As a result of a drone attack on the Gorky oil pumping station, two tanks with a capacity of 50,000 m³ each were destroyed.
Satellite images were published by the Telegram channel Dnipro Osint.
The station’s filtration equipment and, likely, storage facilities were also damaged. This facility belongs to the JSC Transneft – Upper Volga.
Damage to these technological nodes directly affects the processes of preparing petroleum products for further transportation via trunk pipelines.
The pumping station serves as both a main and an intermediate station, ensuring the pumping of oil from Western Siberia via trunk pipelines (in particular along the Surgut–Gorky–Polotsk route) to large oil refineries in central Russia and for export.
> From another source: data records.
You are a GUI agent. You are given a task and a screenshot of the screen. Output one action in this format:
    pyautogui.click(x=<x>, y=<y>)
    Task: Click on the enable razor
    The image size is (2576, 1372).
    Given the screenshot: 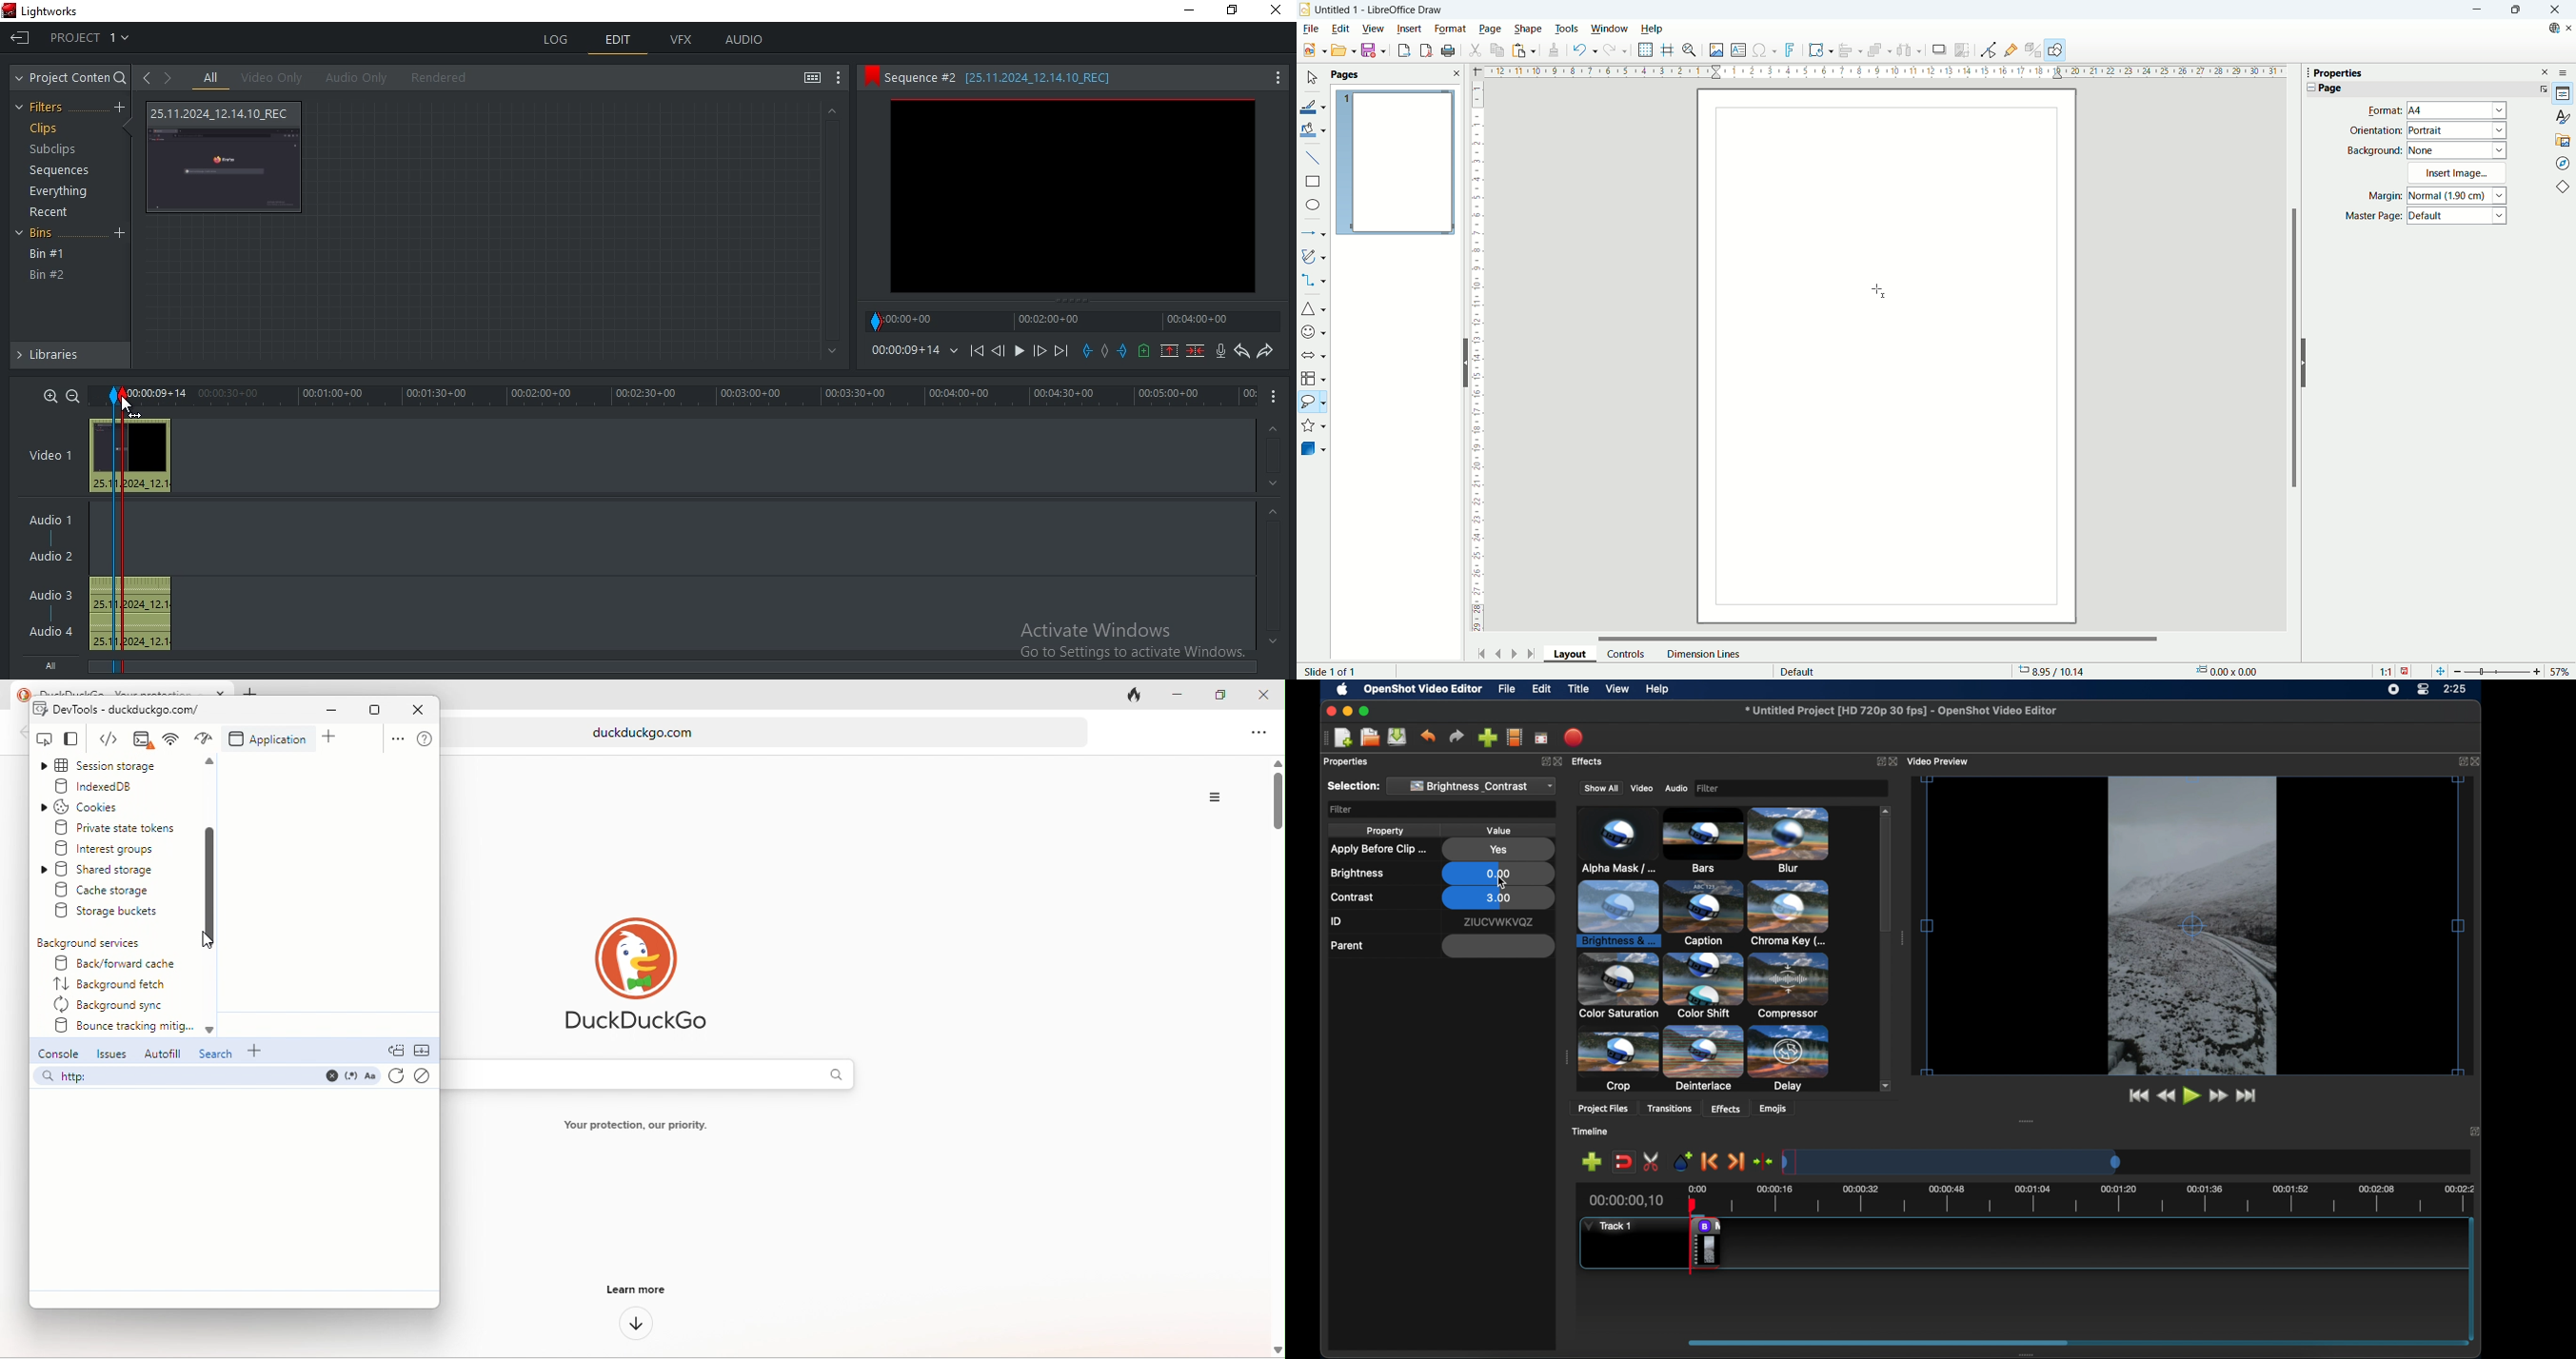 What is the action you would take?
    pyautogui.click(x=1647, y=1161)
As a reminder, the station was struck by drones on April 23 in the Nizhny Novgorod region.
The facility is located in the village of Meshikha, near the city of Kstovo. A fire broke out there following the strike.
In April, Russia significantly reduced oil production and limited supplies to Europe as a result of attacks by Ukrainian drones.
According to Reuters estimates, production volumes in April could have fallen by 300–400 thousand barrels per day compared to the average figures for the first months of the year. If confirmed, this would mark the sharpest monthly drop in the last six years—since the start of the COVID-19 pandemic.
The bulk of production comes from fields in the West Siberian petroleum basin, which are a key component of the oil sector—one of the main sources of revenue for the Russian economy.

Consequently, the decline in production directly affects the financial revenues of one of the world’s largest oil exporters.
Also, on the night of May 4, the Ukrainian Armed Forces attacked the city of Moscow using FP-1 long-range strike drones.